This week, Gov. Kathy Hochul announced that hospitals in the Finger Lakes, Central New York and Mohawk Valley would have to halt elective procedures because regionally, the hospitals have exceeded 90% of their capacity.  

Yet, as the Empire Center’s Bill Hammond pointed out in a recent column, upstate’s COVID-19 hospitalizations have been lower compared to those in New York City, where elective surgeries have not been halted.

Bea Grause, president of the Healthcare Association of New York State, told Capital Tonight that the problem is indeed a workforce shortage, but it’s one that has grown out of a number of factors, only one of which is the vaccine mandate.

“As a registered nurse, I consider [the shortage] to be both acute and chronic,” Grause said. “It’s chronic in the sense that we have an aging population and our workforce is aging right along with the grain of our population.”

Because of that, thousands of health care workers have retired.

“It’s acute in the sense that our health care workforce is exhausted and burned out and many have left, across the nation,” Grause continued. “So, we have lost health care workers who have chosen to move to other professions or retire early.”

While the vaccine mandate is one contributing factor to the workforce shortage, Grause is a vaccine supporter because, she explains, if you’re vaccinated and boosted, you may still contract COVID-19, but you won’t get as sick. 

“The data is overwhelmingly supportive so, yes, I think to protect your family, to protect your co-workers, people should get vaccinated, they should get boosted,” Grause said.

Like others in her field, Grause is asking Gov.
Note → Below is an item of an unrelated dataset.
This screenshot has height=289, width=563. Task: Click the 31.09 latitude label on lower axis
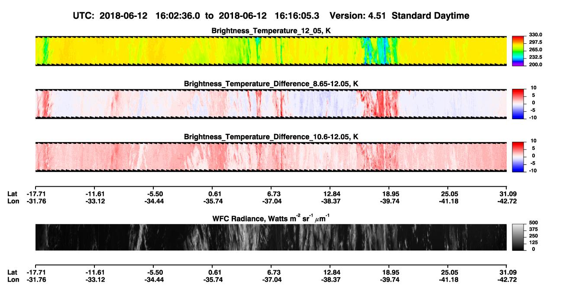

Hochul for flexibility when it comes to the vaccine booster mandate. She doesn’t want to lose any more workers during what she called the “crunch of omicron."

Gov. Hochul’s budget address is expected to be released by Tuesday. Grause told Capital Tonight the industry’s top priorities include supporting the health care workforce and increasing Medicaid rates, which haven’t been increased in 12 years.  

Grause said she’s hopeful the budget will contain investments to help in the short term as well as the long term, specifically regarding replenishing the workforce, retaining healthcare workers and making sure the educational pipeline is expansive enough to rebuild the workforce.